Elsa mirrored the action and drank the shot in one go, coughing when the liquid burned her throat. Sunny gave an approving nod.

“Let’s get started.” She dragged out a piece of paper and a pencil. “You won’t have any trouble in the beginning,” she said. “The first few passages are marked.”

Sunny drew the route to the surface, a gruelling path from its beginning at the mining pit, all the way to the large waterfall at the secret cave mouth. She made Elsa memorise every narrow tunnel, tiny gap and deep pool, and tested her several times to make sure she had it all.

“You’ll need to be fearless,” Sunny said, using a candle to burn the map. “There are no carefully maintained roads where you’re going, nothing but dust and darkness until you reach the entrance. The tunnels are small and difficult, but the path is possible, and for someone your size there is enough room.

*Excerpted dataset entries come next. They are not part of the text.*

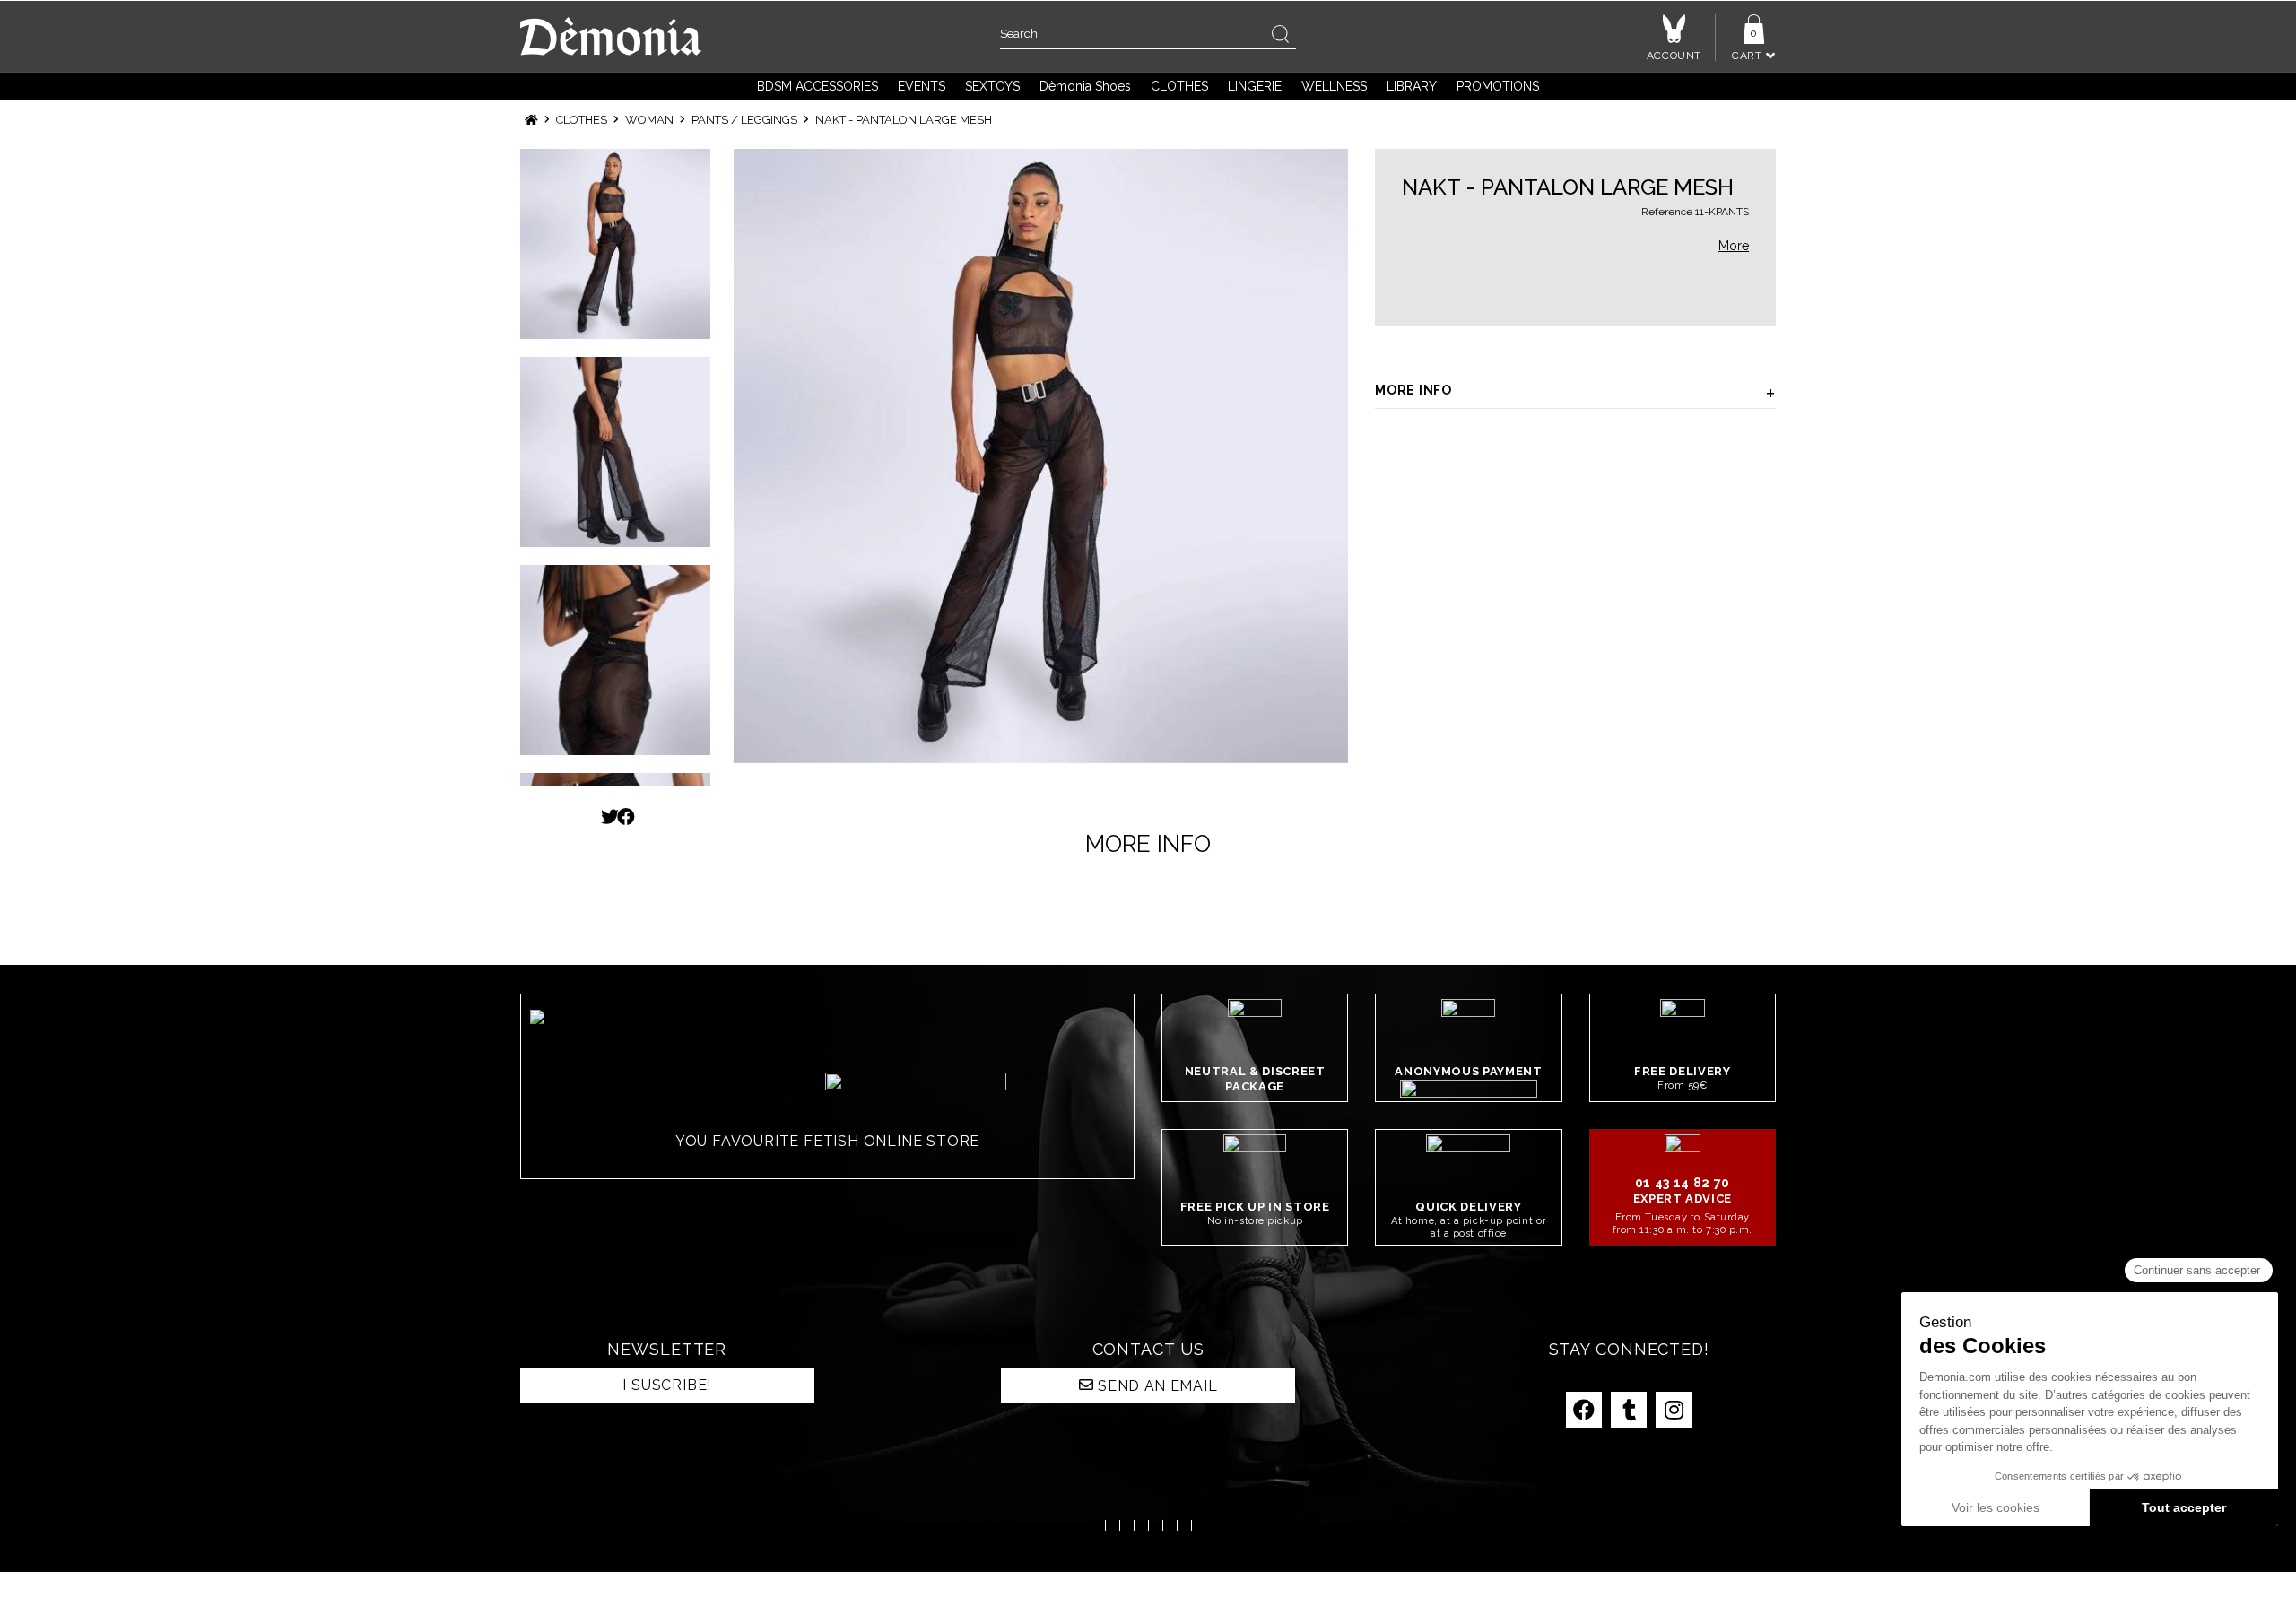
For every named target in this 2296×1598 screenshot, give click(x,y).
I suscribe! (666, 1385)
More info (1413, 390)
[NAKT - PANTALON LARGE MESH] (1041, 456)
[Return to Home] (531, 119)
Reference (1666, 211)
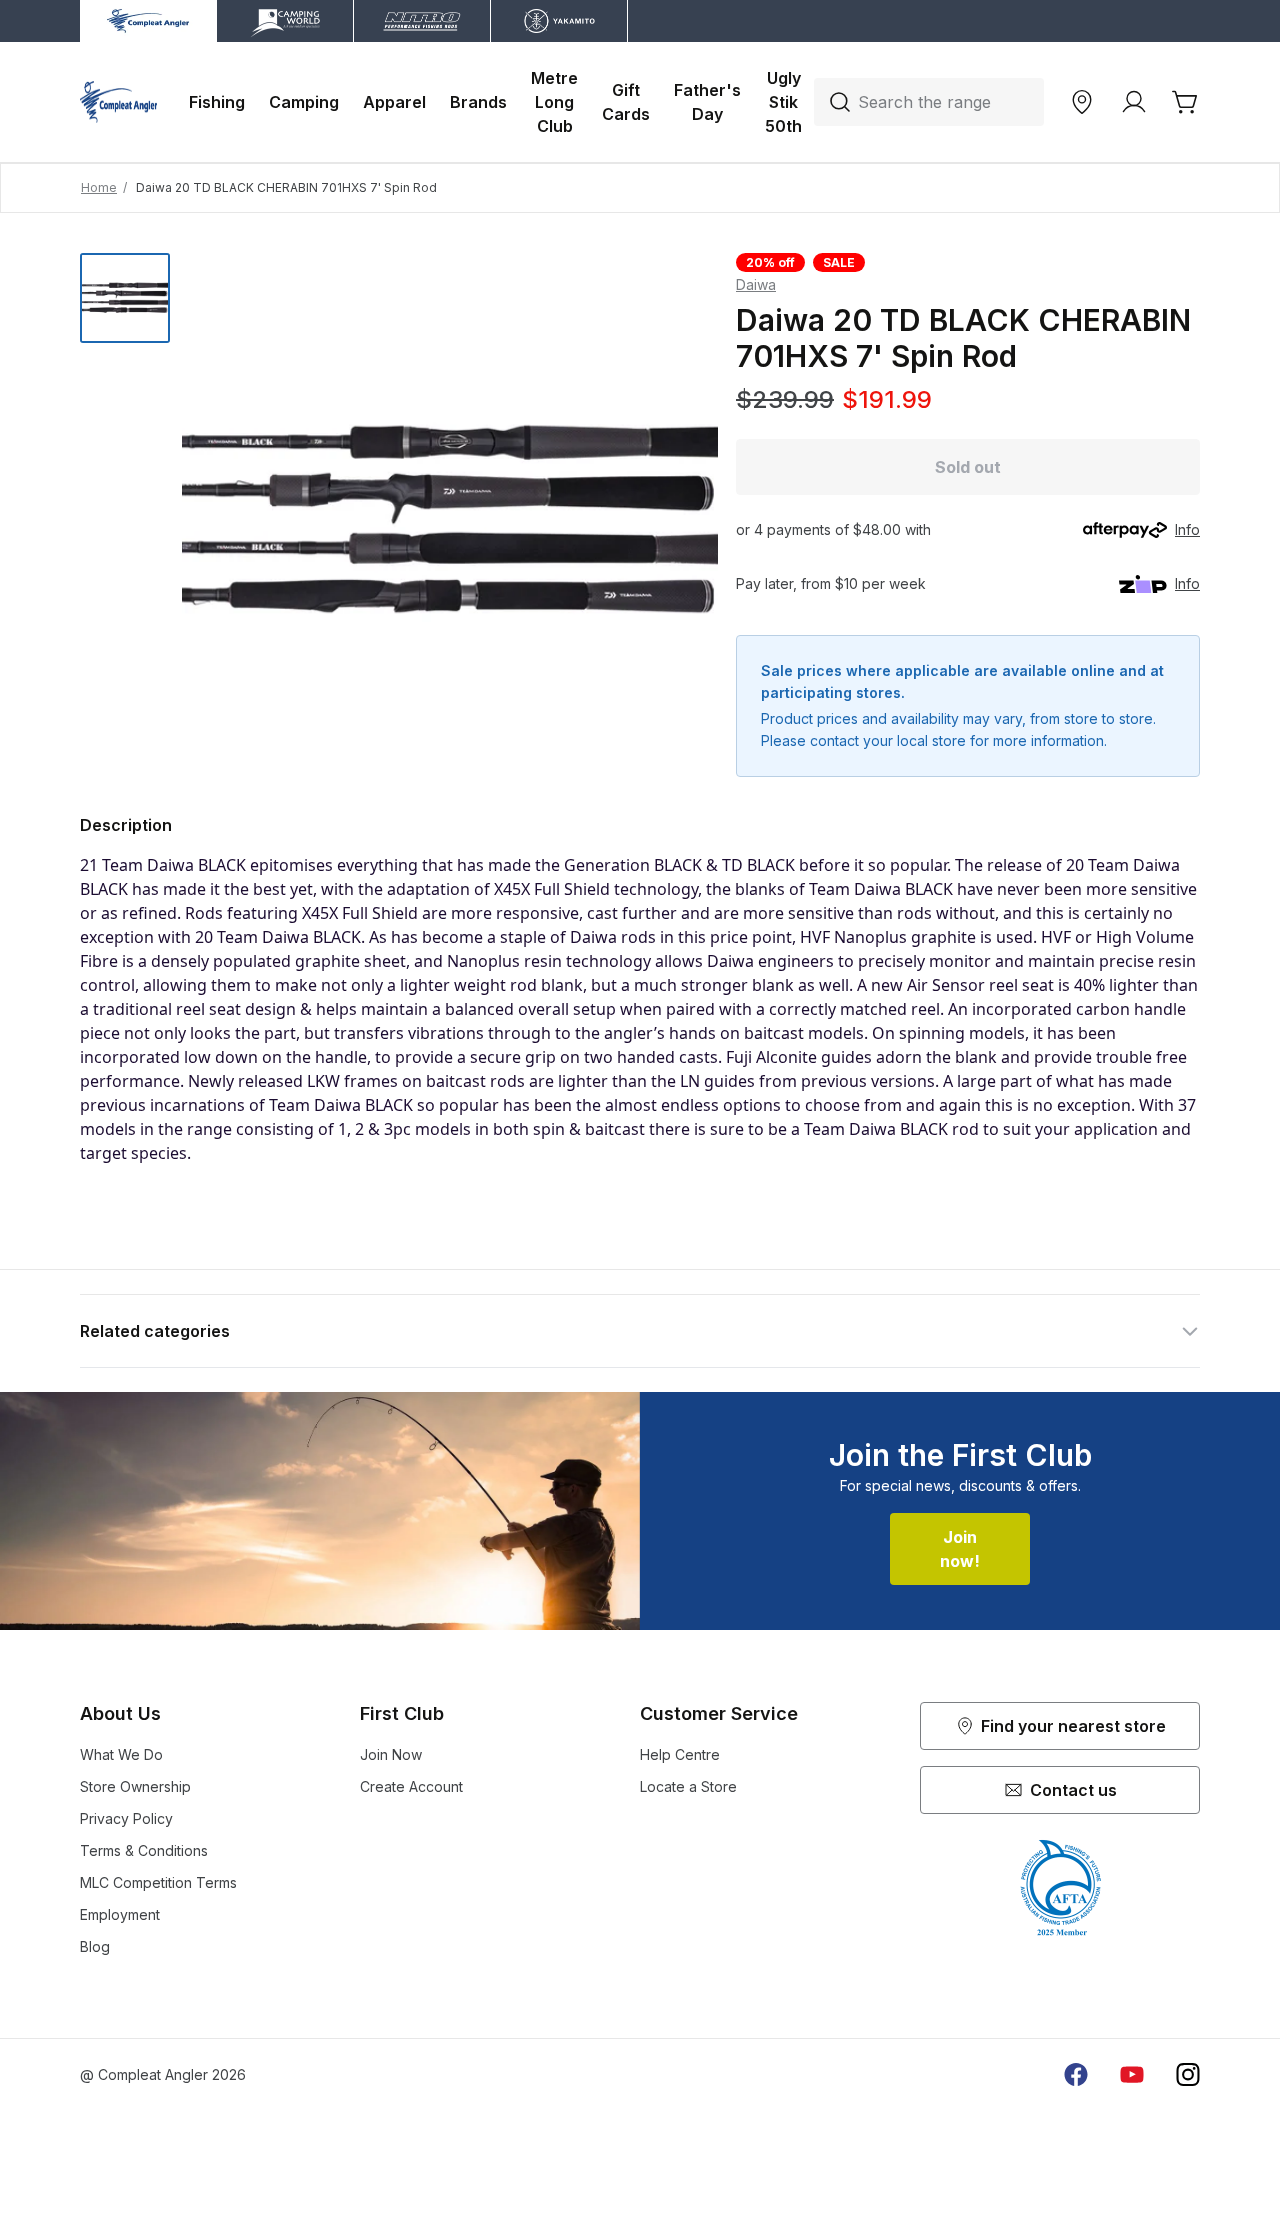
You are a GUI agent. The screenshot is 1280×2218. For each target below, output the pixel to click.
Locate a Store (688, 1786)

You must remember to keep calm. If you panic, you’ll get stuck. Do you understand?”

“I’ve got it. How do I get to the beginning of the path?”

Sunny went back to her cupboard and pulled out another jar of spirits. “You give this to Ernie the lift driver. He’s in charge of the deepest pit in front of the tavern. You ask him politely and he’ll winch you down without complaint.”

“And how long should it take?”

Sunny tapped her finger on her lips. “I can do it in two days in a hurry. If you’re there longer than four, you’ve taken a wrong turn and you’re very much in trouble.”

The bird catcher read her worried face. “You’ll be fine. And, when you get to the crystal caves, you know you’re halfway there.”

***

Despite the removal of the Darkzone curfew, most Smokers seemed reluctant to venture outside their dwellings. Feeling exposed, Elsa kept to the shadows of Quarry Lane. A few tip rats played together in the dirt, but the passage was otherwise empty.

She reached the pit and located the lift driver where he dozed against one of his patchy grey mules. The animal sensed her first, lifted its large head and twitched one long ear. Its cloudy eyes stared beyond her. Up this close, she could see the raw marks from the dig of its harness.

The donkey stirred and knocked the lift driver, so he woke with a start. He shook his head and regarded her with eyes as dull as his animal’s.

“Ernie?”

“Yeah, what do you want?”

“I need to get to the bottom of the mineshaft. I can pay.”

Elsa removed the spirits from her jacket. Ernie took the jar and inspected it in the light. He placed it next to his other supplies for the day. “Get on, quick.”

Elsa pulled the head torch’s elastic band over her scarf and mounted the swaying platform.

“Stay in the middle,” he said. “A hundred counts and you’re there.”

Elsa nodded.

“Oh, and one thing,” he said, stepping behind the lever to release the coiled rope. “When you reach the bottom, don’t turn on your light.”

Ernie tugged the lever. The platform descended into darkness. Elsa watched the bright hole above get smaller and smaller. The air turned even stuffier. Pickaxes clinked against the stone deep below her. She used the rhythm and counted under her breath. Elsa hadn’t quite reached one hundred when the lift jolted to a stop.

She stood frozen in the centre of the platform, her mind filled with doubt. What if he’d halted too soon? What if she stepped off the platform and there was nothing there?

Elsa listened.

There was scrapping and groaning, but the darkness and stone distorted the sounds. Her fear got the better of her. Elsa flicked on her torch and gasped.